**Problem to work on:**
No pictures belong in the copy. Retype exactly, and only, the stretch of lines below from the one with "At what coordinates" through the one with "Instruction: Reply to the 'hati tisu' tweet".

**Source records:**
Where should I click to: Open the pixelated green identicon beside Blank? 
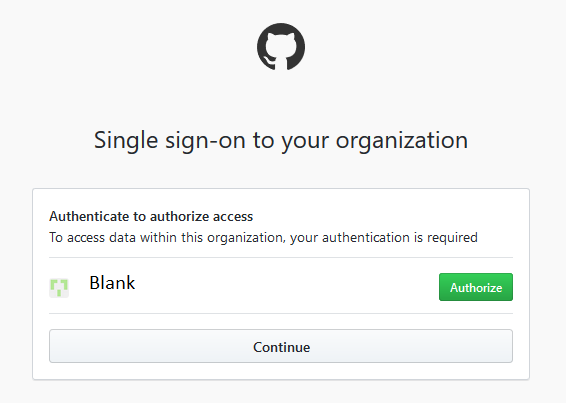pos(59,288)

* * *

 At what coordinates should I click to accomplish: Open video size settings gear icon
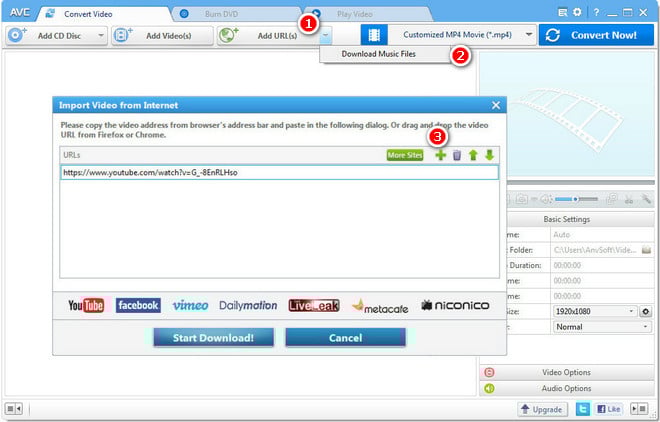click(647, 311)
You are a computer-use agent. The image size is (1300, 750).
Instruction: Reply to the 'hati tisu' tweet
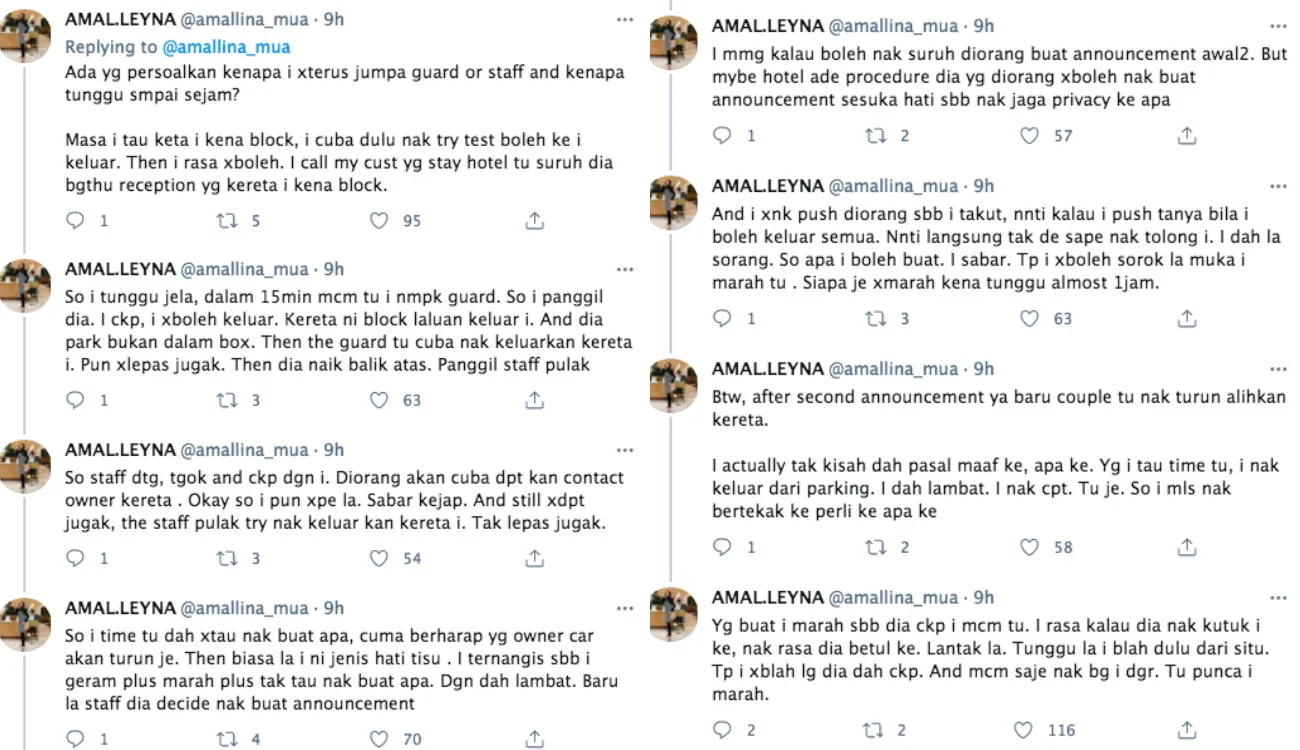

**Task solution:**
 At what coordinates should I click to accomplish: Open video size settings gear icon
click(647, 311)
You are a computer-use agent. The image size is (1300, 750).
Instruction: Reply to the 'hati tisu' tweet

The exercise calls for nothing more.